Bridging the gap: Marion County residents aid stranded neighbors

Friday, January 1, 1904

photo The community pulled together to help five Chance Road families get a bridge constructed after flood waters washed it out in the recent flooding at South Pittsburg.

SOUTH PITTSBURG, Tenn. - At 11 p.m. CDT on July 10, a local landmark Chance Road residents have looked at all their lives was gone. "The bridge" is the only name it has ever been given, and it is five families' only means to cross a little brook that comes down from the Cumberland Plateau into Richard City, Tenn.

On the night of a devastating flash flood, that bridge was demolished by fast water and tree limbs.

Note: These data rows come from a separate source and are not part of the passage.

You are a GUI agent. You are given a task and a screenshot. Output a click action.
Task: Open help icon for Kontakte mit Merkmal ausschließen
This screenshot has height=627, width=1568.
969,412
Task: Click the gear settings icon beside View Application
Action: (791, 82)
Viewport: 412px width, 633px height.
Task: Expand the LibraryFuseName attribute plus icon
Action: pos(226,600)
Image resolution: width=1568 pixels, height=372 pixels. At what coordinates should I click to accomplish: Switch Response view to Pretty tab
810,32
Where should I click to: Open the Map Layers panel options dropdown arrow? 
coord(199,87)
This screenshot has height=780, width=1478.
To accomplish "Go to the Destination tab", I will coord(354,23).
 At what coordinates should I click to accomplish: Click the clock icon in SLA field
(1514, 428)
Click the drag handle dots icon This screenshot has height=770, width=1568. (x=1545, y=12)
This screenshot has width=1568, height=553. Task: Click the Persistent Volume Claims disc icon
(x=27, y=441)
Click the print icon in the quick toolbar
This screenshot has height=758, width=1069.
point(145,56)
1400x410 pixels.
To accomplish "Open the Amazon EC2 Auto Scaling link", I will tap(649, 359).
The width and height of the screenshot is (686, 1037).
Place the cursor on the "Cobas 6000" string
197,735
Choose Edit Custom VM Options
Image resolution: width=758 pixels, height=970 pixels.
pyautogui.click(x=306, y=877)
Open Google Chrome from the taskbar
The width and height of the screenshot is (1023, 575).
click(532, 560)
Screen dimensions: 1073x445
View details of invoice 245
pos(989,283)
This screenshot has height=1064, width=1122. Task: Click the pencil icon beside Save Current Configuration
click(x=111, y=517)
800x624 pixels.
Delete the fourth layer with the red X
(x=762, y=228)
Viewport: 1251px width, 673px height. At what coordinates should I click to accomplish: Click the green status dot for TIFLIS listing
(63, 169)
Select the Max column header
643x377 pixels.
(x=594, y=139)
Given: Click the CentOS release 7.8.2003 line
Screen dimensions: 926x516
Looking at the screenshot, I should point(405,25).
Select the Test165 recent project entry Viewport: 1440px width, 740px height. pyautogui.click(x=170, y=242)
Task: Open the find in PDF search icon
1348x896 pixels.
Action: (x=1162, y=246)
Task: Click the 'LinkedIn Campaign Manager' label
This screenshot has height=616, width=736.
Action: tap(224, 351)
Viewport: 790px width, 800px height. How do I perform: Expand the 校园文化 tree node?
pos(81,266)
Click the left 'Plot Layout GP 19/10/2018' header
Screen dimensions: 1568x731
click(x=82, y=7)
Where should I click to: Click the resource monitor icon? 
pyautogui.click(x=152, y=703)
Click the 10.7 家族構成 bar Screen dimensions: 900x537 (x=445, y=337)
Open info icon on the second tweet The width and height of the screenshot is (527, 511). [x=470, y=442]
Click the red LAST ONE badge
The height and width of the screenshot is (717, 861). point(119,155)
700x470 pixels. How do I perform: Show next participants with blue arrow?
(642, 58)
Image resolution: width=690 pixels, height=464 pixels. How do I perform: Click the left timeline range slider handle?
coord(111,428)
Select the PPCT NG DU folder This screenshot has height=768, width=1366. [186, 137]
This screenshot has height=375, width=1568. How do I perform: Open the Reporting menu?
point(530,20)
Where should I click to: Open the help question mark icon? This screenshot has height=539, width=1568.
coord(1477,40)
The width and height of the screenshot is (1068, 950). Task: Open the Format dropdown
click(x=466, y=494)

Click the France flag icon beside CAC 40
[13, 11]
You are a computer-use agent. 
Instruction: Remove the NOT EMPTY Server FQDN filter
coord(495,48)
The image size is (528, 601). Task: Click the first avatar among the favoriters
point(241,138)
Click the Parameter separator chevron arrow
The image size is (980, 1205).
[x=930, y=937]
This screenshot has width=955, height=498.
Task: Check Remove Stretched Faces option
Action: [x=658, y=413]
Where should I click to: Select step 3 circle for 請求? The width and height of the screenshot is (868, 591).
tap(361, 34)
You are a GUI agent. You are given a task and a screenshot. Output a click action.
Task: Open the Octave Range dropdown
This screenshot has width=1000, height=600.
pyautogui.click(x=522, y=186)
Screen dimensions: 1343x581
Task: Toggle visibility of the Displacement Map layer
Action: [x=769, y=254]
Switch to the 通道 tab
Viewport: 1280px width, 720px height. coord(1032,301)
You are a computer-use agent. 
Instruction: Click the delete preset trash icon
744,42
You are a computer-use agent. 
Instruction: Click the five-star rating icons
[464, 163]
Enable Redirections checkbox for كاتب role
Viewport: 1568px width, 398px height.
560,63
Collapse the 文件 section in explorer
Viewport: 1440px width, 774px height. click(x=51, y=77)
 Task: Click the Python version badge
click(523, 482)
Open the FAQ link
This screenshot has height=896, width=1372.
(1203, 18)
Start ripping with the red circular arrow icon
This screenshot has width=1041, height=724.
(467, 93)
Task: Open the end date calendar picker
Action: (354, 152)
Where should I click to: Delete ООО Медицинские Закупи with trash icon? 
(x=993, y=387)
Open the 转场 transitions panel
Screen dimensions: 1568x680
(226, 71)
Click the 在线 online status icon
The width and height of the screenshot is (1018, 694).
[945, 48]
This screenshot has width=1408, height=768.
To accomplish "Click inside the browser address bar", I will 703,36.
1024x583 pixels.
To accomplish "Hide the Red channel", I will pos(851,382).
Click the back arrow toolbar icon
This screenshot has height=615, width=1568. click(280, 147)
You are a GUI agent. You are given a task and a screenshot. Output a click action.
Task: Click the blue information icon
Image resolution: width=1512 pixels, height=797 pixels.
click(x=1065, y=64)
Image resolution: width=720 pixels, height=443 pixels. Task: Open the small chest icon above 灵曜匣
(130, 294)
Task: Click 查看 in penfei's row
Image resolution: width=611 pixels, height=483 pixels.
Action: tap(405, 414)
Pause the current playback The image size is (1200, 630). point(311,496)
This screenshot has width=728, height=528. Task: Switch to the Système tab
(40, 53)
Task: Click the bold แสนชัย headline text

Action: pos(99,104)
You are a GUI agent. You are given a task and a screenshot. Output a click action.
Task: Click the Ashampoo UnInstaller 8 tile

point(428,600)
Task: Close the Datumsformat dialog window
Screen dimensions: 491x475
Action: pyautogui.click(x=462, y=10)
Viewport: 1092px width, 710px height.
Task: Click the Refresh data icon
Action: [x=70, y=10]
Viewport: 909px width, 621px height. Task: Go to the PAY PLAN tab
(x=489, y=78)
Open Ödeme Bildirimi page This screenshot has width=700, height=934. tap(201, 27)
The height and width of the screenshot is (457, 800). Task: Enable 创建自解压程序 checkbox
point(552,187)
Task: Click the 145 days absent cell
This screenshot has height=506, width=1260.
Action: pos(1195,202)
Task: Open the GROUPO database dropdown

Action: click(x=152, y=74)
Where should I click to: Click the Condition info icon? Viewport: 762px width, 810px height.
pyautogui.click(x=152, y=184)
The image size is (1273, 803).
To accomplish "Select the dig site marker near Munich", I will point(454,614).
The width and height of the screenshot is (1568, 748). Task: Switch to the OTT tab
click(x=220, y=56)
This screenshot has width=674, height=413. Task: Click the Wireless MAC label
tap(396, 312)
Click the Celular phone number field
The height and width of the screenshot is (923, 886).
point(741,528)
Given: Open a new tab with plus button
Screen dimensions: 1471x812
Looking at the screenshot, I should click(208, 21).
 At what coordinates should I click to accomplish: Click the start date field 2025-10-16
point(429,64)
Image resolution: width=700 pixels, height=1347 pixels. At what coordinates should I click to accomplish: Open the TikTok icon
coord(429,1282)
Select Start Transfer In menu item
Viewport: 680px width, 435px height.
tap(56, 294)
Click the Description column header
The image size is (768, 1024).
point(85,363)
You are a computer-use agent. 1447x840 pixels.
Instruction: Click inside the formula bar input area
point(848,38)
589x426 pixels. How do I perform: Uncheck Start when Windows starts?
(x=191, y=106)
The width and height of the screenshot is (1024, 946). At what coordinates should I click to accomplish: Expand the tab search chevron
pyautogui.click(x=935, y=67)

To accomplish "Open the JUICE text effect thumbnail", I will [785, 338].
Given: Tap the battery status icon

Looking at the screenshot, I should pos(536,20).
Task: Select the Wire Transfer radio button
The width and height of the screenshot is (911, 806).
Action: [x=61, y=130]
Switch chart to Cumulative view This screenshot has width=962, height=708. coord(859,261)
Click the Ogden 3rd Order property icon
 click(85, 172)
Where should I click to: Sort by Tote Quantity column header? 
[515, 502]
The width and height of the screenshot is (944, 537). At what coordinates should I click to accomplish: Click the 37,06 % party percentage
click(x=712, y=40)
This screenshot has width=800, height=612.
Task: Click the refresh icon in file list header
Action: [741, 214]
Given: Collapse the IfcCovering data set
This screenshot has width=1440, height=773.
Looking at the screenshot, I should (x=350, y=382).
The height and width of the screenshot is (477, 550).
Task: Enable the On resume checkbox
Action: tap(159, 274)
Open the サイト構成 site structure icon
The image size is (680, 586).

"[Debris] all got caught on the backside of the bridge, and water started backing up until it finally broke loose," Kenneth Frame said last week.

He is the grandson of a West Virginia carpenter who settled in Richard City around the turn of the 20th century -- the same carpenter who poured the concrete foundations of the old bridge.

Chance Road falls under South Pittsburg's responsibility since it was annexed in 2009, but after the flooding of two weeks ago, city workers were covered up trying to salvage the town's historic downtown. That left the five stranded Richard City families out of luck, with just a single plank thrown across the stream as a means in and out on foot.

But their Marion County neighbors stepped in.

"It was just one government trying to help out another government," Neil Webb, Marion County superintendent of highways, said Friday.

He said South Pittsburg City Administrator Sammy Burrows got on the phone and called for assistance getting the bridge back in business.

Before the week was out, county workers were assessing the situation and searching for a fix. Webb said leaving the Chance Road families stranded was out of the question. South Pittsburg Mayor Jane Dawkins said the county jumped on the opportunity to help.

"They got right on it," she said.

But even with manpower, Webb said the beams needed to span the creek were unavailable and looked to be a hurdle to the whole project.

But again, Richard City's neighbors came through for the Chance Road families.

Mike Cardin, owner of Cardin Wood Products in nearby Kimball, donated "13 or 14" white oak beams to the project, Webb said.

"He's really the savior of the whole thing," Webb said Friday. Although Marion County largely has gotten away from installing wooden bridges, Cardin's donation should make for a good medium-term solution, Webb added.

"[The oak] is very sturdy," he said. "It will probably last many years to come. That'll be a good fix for them."

Going the metal-and-concrete-construction route would have been around $5,000 more expensive and the families still would be waiting for construction to begin, he said. But last Tuesday, with Cardin and Marion County's help, the Chance Road families had a new bridge, maybe even a better one, Frame said.

"It looks like it's a little bit stronger than before," he said.